In the late nineteenth century, years of falling prices and economic contraction gave rise to a strongly prosilver wing of the Democratic Party. These "silver Democrats" advocated the notion that the free coinage of silver would combat deflation and promote economic expansion, particularly for hard-pressed farmers in the South and West, a core constituency of the Democratic Party. Although some western Republicans also advocated the free coinage of silver, most Republicans staunchly supported the gold standard as the basis of the national currency. In 1890 prosilver Democrats began negotiations with protariff Republicans to reach a compromise. The Democrats pledged to support the McKinley tariff bill in return for Republican support of a bill for the free coinage of silver. The White House, however, constituted a major obstacle to the compromise. Although the silver advocates had a majority in the Senate powerful enough to force the House into line, they feared that President Benjamin Harrison, a Gold Standard Republican, would veto a free coinage bill, even if it were attached as a rider to a tariff bill that he otherwise favored. As a practical solution to this dilemma the "silver" senators determined to adopt not a free coinage measure but the nearest possible approach to it. A compromise bill, the Sherman Silver Purchase Act, named for Senator John Sherman of Ohio, became law on 14 July 1890. The act provided for the issuance of legal tender notes sufficient in amount to pay for 4.5 million ounces of silver bullion each month at the prevailing market price. Then, enough silver dollars were to be coined from the bullion purchased to redeem all the outstanding U.S. Treasury notes issued in this manner. The notes were made full legal tender and were redeemable on demand either in gold or silver coin at the discretion of the secretary of the Treasury.

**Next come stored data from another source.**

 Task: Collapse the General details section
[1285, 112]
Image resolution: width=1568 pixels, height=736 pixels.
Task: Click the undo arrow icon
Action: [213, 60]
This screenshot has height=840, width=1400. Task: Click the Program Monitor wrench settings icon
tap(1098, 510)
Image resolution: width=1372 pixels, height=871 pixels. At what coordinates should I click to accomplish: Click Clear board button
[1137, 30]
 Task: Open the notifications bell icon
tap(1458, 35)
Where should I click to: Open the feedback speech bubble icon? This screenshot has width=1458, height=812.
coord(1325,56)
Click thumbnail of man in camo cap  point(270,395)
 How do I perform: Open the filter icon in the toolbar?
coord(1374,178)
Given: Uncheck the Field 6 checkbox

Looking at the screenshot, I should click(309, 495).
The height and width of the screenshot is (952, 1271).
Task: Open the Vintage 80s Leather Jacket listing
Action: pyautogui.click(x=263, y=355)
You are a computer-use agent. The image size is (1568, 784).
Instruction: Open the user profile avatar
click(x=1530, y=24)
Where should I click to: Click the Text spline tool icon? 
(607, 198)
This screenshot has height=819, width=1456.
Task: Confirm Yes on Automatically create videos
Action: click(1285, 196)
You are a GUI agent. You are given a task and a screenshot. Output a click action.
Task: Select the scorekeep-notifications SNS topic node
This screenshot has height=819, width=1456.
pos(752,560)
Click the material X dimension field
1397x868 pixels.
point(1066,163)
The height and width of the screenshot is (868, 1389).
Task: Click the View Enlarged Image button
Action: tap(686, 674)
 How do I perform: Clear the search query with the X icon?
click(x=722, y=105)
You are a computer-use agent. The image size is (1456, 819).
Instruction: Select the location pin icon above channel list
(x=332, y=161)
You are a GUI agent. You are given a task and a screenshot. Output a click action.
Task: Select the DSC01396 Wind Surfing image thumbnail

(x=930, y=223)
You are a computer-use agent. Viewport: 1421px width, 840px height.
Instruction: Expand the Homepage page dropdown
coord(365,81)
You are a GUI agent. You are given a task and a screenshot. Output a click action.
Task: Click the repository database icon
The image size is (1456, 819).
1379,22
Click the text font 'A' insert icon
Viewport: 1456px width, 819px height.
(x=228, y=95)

The passage of the Sherman Act failed to achieve its objectives. Although it increased the circulation of redeemable paper currency in the form of treasury notes by $156 million, it simultaneously accentuated the drain on the government's gold reserves by requiring that the treasury notes be redeemed in gold as long as the treasury had gold in its possession. A financial crisis in Argentina led to the failure of the British banking house of Baring Brothers and Company, which in turn eventually forced an exportation of gold from the United States to Great Britain. This exodus, coupled with an extraordinarily tight money market, created a situation bordering on panic in the latter part of 1890.
The marked growth of U.S. indebtedness to foreign nations and the reduction in custom receipts brought about by the McKinley Tariff compounded the crisis. The cumulative effect of the foregoing factors culminated in the panic of 1893, which was characterized by a fear of the abandonment of the gold standard because of the depletion of the government's gold reserve. The panic was checked in the autumn of 1893 by the repeal of the Sherman Act.
Bibliography
Brands, H. W. The Reckless Decade: America in the 1890s. New York: St. Martin's Press, 1995.
Glad, Paul W. McKinley, Bryan, and the People. Philadelphia: Lippincott, 1964.
Hollingsworth, J. Rogers. The Whirligig of Politics: The Democracy of Cleveland and Bryan. Chicago: University of Chicago Press, 1963.
Palmer, Bruce. "Man over Money": The Southern Populist Critique of American Capitalism. Chapel Hill: University of North Carolina Press, 1980.